(What you are asked to do):
Among the entries that follow, the required portion opens with the line containing "Viewport: 618px width, 498px height." and closes with the line containing "1000x700 pixels.". Give that portion again exactly, and nothing else.

++++++++++++++++++++

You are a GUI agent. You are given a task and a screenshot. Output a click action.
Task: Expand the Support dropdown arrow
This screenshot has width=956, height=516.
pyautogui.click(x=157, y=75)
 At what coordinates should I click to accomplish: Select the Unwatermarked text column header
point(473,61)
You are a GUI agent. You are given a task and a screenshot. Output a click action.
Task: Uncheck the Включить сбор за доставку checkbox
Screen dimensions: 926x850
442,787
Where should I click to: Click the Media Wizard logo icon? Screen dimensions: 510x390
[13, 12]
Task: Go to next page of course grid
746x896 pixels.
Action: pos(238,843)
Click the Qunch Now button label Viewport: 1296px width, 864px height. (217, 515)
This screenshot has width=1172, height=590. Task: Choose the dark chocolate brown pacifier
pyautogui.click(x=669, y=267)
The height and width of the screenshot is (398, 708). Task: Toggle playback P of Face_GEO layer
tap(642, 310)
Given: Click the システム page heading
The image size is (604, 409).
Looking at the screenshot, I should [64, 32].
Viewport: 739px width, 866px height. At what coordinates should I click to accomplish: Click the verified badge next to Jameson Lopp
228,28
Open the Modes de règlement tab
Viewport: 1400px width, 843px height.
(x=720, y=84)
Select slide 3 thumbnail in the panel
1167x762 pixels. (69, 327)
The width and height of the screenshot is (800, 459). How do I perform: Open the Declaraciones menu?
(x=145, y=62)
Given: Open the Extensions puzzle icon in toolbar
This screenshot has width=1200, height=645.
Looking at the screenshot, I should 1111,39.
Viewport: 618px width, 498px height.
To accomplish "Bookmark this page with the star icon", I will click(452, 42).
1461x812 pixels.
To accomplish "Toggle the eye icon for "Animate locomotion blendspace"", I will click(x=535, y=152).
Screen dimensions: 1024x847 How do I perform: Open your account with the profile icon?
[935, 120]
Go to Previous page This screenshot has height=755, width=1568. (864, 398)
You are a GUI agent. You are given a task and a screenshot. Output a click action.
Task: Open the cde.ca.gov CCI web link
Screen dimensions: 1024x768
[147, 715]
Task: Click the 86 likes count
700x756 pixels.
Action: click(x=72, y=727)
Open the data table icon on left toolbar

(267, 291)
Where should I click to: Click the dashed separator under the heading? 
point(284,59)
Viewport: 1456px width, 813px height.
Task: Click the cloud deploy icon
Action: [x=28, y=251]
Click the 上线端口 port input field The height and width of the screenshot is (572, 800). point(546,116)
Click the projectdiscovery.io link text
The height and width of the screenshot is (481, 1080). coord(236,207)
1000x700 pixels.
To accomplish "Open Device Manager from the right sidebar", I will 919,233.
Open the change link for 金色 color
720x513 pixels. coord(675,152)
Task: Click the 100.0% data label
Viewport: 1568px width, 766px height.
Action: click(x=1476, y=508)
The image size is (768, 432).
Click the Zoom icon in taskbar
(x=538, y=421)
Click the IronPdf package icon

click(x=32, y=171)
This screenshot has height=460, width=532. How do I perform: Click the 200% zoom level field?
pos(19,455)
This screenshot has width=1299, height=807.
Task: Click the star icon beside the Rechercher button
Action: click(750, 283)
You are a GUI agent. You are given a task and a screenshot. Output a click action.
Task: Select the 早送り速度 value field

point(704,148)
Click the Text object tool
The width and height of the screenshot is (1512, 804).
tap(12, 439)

++++++++++++++++++++

(Task result):
Viewport: 618px width, 498px height.
To accomplish "Bookmark this page with the star icon", I will click(452, 42).
1461x812 pixels.
To accomplish "Toggle the eye icon for "Animate locomotion blendspace"", I will click(x=535, y=152).
Screen dimensions: 1024x847 How do I perform: Open your account with the profile icon?
[935, 120]
Go to Previous page This screenshot has height=755, width=1568. (864, 398)
You are a GUI agent. You are given a task and a screenshot. Output a click action.
Task: Open the cde.ca.gov CCI web link
Screen dimensions: 1024x768
[147, 715]
Task: Click the 86 likes count
700x756 pixels.
Action: click(x=72, y=727)
Open the data table icon on left toolbar

(267, 291)
Where should I click to: Click the dashed separator under the heading? 
point(284,59)
Viewport: 1456px width, 813px height.
Task: Click the cloud deploy icon
Action: [x=28, y=251]
Click the 上线端口 port input field The height and width of the screenshot is (572, 800). point(546,116)
Click the projectdiscovery.io link text
The height and width of the screenshot is (481, 1080). coord(236,207)
1000x700 pixels.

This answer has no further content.